Mais revenons au restaurant Hollywood. Selon un de ses anciens gérants, aujourd’hui âgé de plus de 75 ans, le restaurant était bien plus vieux que lui. Ce que confirment d’autres anciens employés embauchés dans les années 1970 et ayant totalisé plus de quarante ans de loyaux services. En tout cas, dans ces années-là, le restaurant Hollywood avait déjà une réputation qui avait dépassé les limites de Rose-Hill. On venait de loin pour déguster ses mines ou riz frit – au homard, s’il vous plaît -, ses sorbets et ses milkshake. Un témoin raconte qu’il fallait faire la queue pour avoir une place au restaurant, qui pouvait pourtant servir vingt tables, dont quelques-unes dans des petites cabines pour plus d’intimité. Cette queue était surtout présente les samedis et les dimanche après-midi, après les séances des trois cinémas de la ville : le Plaza, le Royal et le Hall. Ces séances, que l’on appelait matinées alors qu’elles avaient lieu l’après-midi, et débutaient à 13h30, comprenant trois films, qui étaient la grande distraction de la semaine et dont le point culminant pour les familles aisées était un repas chinois à Hollywood ou, pour celles qui avaient moins de moyens, un sorbet ou un milkshake au même endroit. Le restaurant avait ses habitués qui venaient en semaine boire un fort en discutant de politique, de football, du contenu du journal de l’après-midi ou des prochaines courses au Champ-de-Mars. La clientèle était plus nombreuse les vendredis et les fins de mois après la paye. L’on venait en foule boire un ou plusieurs grogs en mangeant des croquettes ou des wantans frits comme gadjacks.

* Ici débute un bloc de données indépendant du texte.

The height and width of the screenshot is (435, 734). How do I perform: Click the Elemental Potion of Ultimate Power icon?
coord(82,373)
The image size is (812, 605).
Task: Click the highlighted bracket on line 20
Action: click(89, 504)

A côté du restaurant se trouvait donc la tabagie Andrex, ouverte en 1954, et qui vendait plus de « pool » de football que des cigarettes ou des gâteaux coco. A l’époque parier sur les matches de foot joués en Angleterre était pratiquement un sport national à Maurice. Les pools étaient « pîqués » en semaine et il fallait découvrir les résultats des matches en écoutant les résultats en direct sur la BBC, samedi soir, ou imprimés, le dimanche matin, dans les colonnes de Week-End. Le 2 juillet 1977, la tabagie Andrex entra dans la légende des parieurs mauriciens en totalisant 24 points sur les matches de la première division anglaise. Le pari rapporta 136 000 livres — une véritable fortune pour l’époque — à l’association de dix parts, dont le propriétaire de la tabagie avait gardé trois pour lui. Le montant de son gain lui permettra de faire construire un immeuble dans une rue plus loin, mais il continuera à exploiter la tabagie qui lui avait porté bonheur. Ce que fera également son fils, après lui, en se spécialisant dans la vente des billets de loterie, puis des tickets de loto, car, entre-temps, les besoins, les envies et les loisirs avaient évolué. Rose-Hill avait aussi changé visuellement et architecturalement, les immeubles en béton à plusieurs étages et les arcades remplaçant les magasins d’autrefois. Les habitudes alimentaires avaient également évolué et les Mauriciens devenus des amateurs de « fast food » en « take away » que l’on pouvait trouver pratiquement à chaque coin de rue. Autrefois, il fallait aller dans un restaurant chinois pour manger des mines et des boulettes, désormais on pouvait les déguster à même le trottoir et, dans un cas au moins, presque vis-à-vis du restaurant Hollywood.

Et puis le prix de la toise dans le centre-ville atteignit des hauteurs vertigineuses et les courtiers se mirent à la recherche du moindre pouce de terrain disponible. Situé en plein centre-ville, le bâtiment et le terrain abritant le vieux restaurant Hollywood ne pouvait que susciter l’intérêt des promoteurs immobiliers. Le vieux bâtiment en bois et tôle fut acheté pour être démoli et sans doute remplacé par un building moderne à plusieurs étages. Mais comme certains occupants du bâtiment faisaient de la résistance légale, la destruction de Hollywood se fit par étape, comme le montrent les photos illustrant ce texte. Le dernier coup de la démolition du restaurant a été donné par les nouveaux propriétaires pendant le confinement et a fait disparaître un pan de l’histoire de Rose-Hill. Comme dans la dernière séquence d’un film catastrophe made in Hollywood.